BGH zu anwaltlichem Insolvenzverwalter

Wer als Anwalt auf­tritt, muss auch so handeln

von Martin W. HuffLesedauer: 4 Minuten
Anwälte müssen ihre Schreiben an den Anwalt der Gegenseite richten, sofern es einen gibt. Das gilt auch, wenn sie gar nicht als Anwalt handeln, aber dennoch ihren Briefbogen verwenden. Martin W. Huff stellt die Entscheidung des BGH vor.

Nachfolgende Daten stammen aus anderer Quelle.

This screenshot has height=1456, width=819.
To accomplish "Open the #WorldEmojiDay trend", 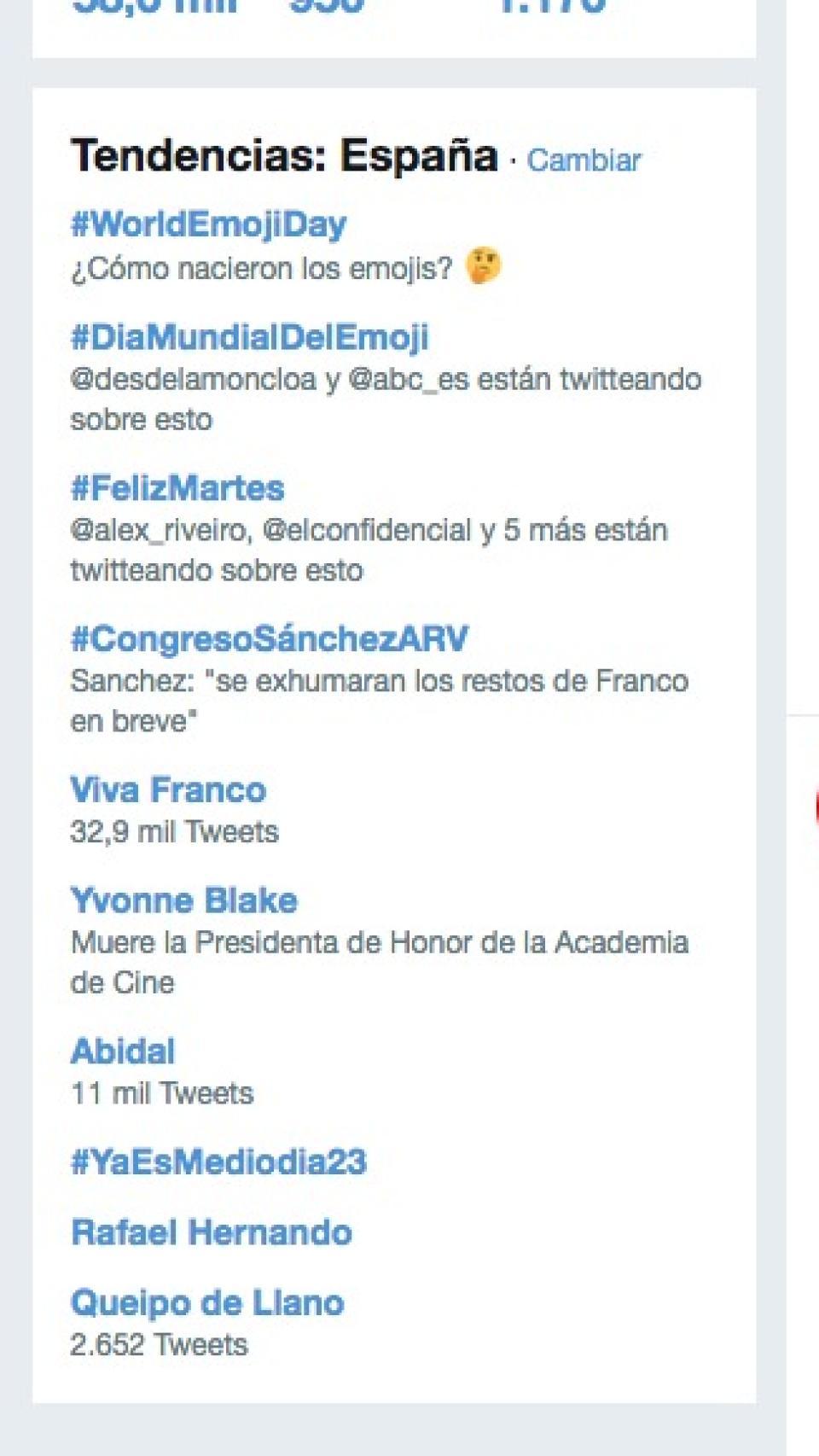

Der Entscheidung lag ein Streit zwischen der Rechtsanwaltskammer München und einem bei ihr zugelassenen Anwalt zugrunde. Jener war als Insolvenzverwalter einer Aktiengesellschaft bestellt worden. Er forderte unter der Verwendung seines anwaltlichen Briefbogens den Vorstand der Aktiengesellschaft auf, einen bestimmten Betrag zur Insolvenzmasse zu zahlen. Für den Vorstand bestellte sich daraufhin ein Rechtsanwalt und bat darum, jeglichen Schriftverkehr nur noch mit ihm zu führen, wie dies auch § 12 der Berufsordnung der Rechtsanwälte (BORA) verlangt. Durch die Vorschrift sah sich der spätere Kläger jedoch nicht gebunden: Er war der Auffassung, dass sie in diesem Fall nicht greife, da er ja gar nicht als Anwalt, sondern als Insolvenzverwalter tätig werde. Daraufhin erteilte die Rechtsanwaltskammer München ihm einen so genannten belehrenden Hinweis, wonach er in Zukunft verpflichtet sei, das Umgehungsverbot des § 12 BORA zu beachten, wenn er bei seiner Tätigkeit als Insolvenzverwalter zugleich als Rechtsanwalt auftrete.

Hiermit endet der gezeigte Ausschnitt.